Coslo is entitled to compensation for tenants fixtures, the value of which it lost upon the assumption that it could have removed them if given the opportunity during 3 August 2012. There is however no evidence as to the value of those fixtures which include the air conditioning unit nor any evidence as to whether it would have been financially viable to remove them from the premises. Doing the best I can I assess the value of the tenants fixtures at $10000 and I propose to make an order in Coslo's favour for that sum.
As to the other relief sought by Coslo there is no utility in making formal declarations as sought even though I have found that Bardouh's entry into possession constituted a trespass. In my view no misleading or deceptive conduct by Bardouh was proved and there was no evidence of unconscionable conduct.
In relation to the claim by Bardouh I am not satisfied that it was proved that any rent was outstanding as at 3 August 2012 and the claim for arrears of rent is dismissed. It is I think just as likely that rent had been overpaid.
As to other claims made by Bardouh:
(1) There is no evidence that the claim relating to repair and servicing of air conditioning units relates to any default of the lessee and a similar position relates to the claim for repairs to electrical cabling and lighting.
(2) Bardouh is entitled to the cost of removing rubbish and I alIow the sum claimed of $4313. I also allow the cost of replacing a tile viz $100.
This is a case in my view where there should be no order as to costs. Both parties have had a measure of success but both were at fault in my view in the way they behaved towards each other in the first half of 2012. Given some measure of goodwill on both sides the dispute should have been capable of resolution without lengthy and expensive litigation.

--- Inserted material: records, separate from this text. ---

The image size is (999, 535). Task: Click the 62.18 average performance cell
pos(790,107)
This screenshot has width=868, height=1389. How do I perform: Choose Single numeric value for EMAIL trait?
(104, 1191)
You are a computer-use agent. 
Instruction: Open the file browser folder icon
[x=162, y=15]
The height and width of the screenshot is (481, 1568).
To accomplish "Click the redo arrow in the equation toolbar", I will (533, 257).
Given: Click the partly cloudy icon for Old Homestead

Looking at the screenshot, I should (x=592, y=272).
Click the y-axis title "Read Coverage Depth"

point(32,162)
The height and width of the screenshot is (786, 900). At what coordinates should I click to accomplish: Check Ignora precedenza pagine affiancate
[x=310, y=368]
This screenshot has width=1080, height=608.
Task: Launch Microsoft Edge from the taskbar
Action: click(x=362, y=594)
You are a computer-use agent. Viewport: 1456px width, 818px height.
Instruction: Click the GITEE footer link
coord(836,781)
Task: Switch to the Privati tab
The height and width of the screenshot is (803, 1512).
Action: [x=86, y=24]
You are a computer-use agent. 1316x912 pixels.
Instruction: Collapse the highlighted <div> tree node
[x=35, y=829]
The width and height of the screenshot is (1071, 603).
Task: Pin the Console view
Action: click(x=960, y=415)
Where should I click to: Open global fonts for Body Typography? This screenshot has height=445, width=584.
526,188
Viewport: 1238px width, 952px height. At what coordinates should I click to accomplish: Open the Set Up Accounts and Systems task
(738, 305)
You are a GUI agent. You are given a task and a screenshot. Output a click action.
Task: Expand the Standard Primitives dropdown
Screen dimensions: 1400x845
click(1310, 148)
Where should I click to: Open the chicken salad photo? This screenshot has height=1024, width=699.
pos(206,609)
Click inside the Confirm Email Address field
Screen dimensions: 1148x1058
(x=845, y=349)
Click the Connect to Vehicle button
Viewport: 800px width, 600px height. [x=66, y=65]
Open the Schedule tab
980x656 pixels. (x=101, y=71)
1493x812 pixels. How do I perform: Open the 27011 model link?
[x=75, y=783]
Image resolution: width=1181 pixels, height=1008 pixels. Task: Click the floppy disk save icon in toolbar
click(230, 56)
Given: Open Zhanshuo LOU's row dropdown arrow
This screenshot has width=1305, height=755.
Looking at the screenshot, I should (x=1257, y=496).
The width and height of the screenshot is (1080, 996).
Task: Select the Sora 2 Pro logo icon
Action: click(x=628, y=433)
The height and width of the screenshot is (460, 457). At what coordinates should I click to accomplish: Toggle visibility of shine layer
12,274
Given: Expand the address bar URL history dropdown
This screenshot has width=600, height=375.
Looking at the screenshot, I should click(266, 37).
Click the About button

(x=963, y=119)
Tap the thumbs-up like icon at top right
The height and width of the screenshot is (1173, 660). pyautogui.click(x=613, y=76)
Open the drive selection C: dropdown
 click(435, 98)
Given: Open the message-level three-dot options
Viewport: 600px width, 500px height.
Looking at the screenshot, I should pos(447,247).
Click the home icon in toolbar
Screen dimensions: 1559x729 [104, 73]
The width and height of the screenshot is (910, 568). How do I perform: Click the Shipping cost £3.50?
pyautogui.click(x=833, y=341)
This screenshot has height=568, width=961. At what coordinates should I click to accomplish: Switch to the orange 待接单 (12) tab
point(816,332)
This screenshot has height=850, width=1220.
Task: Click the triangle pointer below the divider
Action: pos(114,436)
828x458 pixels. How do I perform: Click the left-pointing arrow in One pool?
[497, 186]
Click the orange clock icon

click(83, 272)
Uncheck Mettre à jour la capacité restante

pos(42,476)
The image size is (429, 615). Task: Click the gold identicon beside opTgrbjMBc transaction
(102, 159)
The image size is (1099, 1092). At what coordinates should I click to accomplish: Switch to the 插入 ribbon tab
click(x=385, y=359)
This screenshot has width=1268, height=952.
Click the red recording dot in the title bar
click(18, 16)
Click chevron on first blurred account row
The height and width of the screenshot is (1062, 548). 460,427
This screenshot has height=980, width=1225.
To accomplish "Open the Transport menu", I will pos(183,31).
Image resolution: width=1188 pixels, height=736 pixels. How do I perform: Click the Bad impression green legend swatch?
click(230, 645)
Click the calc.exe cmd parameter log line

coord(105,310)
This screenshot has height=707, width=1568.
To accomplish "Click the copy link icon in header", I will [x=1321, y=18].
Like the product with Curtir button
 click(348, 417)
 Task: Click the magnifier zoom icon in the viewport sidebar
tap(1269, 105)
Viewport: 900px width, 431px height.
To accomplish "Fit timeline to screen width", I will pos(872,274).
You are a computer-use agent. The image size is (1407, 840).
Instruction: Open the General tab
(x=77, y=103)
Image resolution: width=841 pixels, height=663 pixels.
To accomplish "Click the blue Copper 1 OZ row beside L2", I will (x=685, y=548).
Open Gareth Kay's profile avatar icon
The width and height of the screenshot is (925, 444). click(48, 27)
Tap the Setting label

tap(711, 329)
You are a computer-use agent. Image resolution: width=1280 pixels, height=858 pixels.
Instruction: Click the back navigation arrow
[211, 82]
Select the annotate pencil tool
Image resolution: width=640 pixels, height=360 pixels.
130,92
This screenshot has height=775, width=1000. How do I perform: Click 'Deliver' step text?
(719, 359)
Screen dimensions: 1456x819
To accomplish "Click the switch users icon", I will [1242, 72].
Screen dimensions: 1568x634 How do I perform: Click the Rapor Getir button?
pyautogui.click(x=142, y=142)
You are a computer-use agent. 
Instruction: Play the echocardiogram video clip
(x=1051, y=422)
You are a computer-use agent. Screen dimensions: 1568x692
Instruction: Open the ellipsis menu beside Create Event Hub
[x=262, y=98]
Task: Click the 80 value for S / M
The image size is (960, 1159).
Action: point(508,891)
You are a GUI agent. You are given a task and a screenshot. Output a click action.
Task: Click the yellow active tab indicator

Finally I record that in this matter I was assisted by Mr G Pinter and Ms P Drake as advisers. I gratefully acknowledge the benefit of their knowledge and experience.
Orders
I make these orders:
In matter 125137:
1. That the respondents Ali Bardouh and Soumaya Bardouh pay Coslo Pty Ltd the sum of $10000.
2. No order as to costs.
In matter 135021:
1. Coslo Pty Ltd to pay to Ali Bardouh and Soumaya Bardouh the sum of $4413.
2. No order as to costs.
I hereby certify that this is a true and accurate record of the reasons for decision of the Civil and Administrative Tribunal of New South Wales.